On Dating
Posted by Jess on February 24th, 2010 filed in UncategorizedI’ve been dating since the BF and I broke up. Really, this is the first time I’ve ever “dated” per sey, since nearly all my other dates ended with “boyfriend” becoming appended to the guy’s name. So this is new, and there’s an etiquette that I’m not quite abreast of. For instance: when one of the guys you’re dating wants to date you exclusively, don’t tell him about the awesome date you went on the night before with another guy.
Yes, you’d think this would be common sense, but, due to my limited dating history, I’m used to simultaneously dating and being friends with guys. Part of my friendship includes the lifetime membership to the too much information club, and all the details of my life that entails.
I’ve also learned that when a guy says he’s ok with you not wanting to date exclusively, but then says, “I’ll wait until you’re ready,” that means he’s not really ok with my not wanting to date him exclusively. This realization culminated in an exquisitely awkward conversation, during which you say, “It’s not you, it’s me” completely non-ironically and sincerely for possibly the first time ever.
After dating the BF for so long, I’ve become excellent at platonically friending guys, but my ability to tell if they like me or are interested in dating me has completely withered away. Well, I say that as if that was something at which I ever excelled, but it’s practically deteriorated away by now. So far all the dates I’ve been on have been arranged through dating websites.
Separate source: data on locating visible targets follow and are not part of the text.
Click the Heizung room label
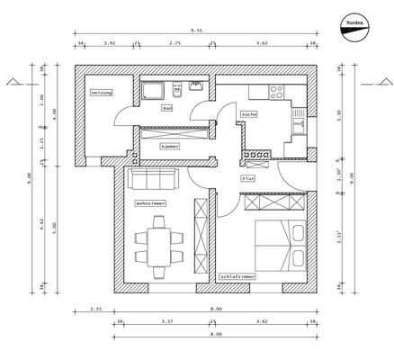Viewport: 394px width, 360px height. pos(100,93)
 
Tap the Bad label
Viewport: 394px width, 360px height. pos(166,107)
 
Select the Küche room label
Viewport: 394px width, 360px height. pos(250,114)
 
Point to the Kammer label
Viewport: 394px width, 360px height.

I have to admit that online dating has broadened by social circle with guys I would probably never have met otherwise, but flirting over broadband is never as satisfying as seeing in-person reactions to the way you move, or what you say. Online dating encompasses a certain progression; by the time you get to meeting in person you’ve generally already reached a tentative level of interest and certainty in compatibility. Not that that’s always true; I went on a date last week with a guy who was a blast to chat with. Just the right level of flirty innuendo and genuine interest, plus his picture was super cute. Unfortunately none of the pixilated attraction translated to the actual dinner table, and half an hour later I was on my own again, walking home in the drifts of dirty leftover snow and wondering which message got so dreadfully garbled in the transition.
My lack of real-world exploratory flirting is my own fault, though, since I’ve been so busy dating two guys that I’ve practically abandoned my friends and the bar games that sustained me until I reached the relatively normal level where I am now. Even though it’s only February and snow is forecast for Thursday, I can almost smell spring in the air, accompanied by the usual feelings of wanderlust and anticipation. This year I’m single for the first time in nearly six years, I wonder what will happen?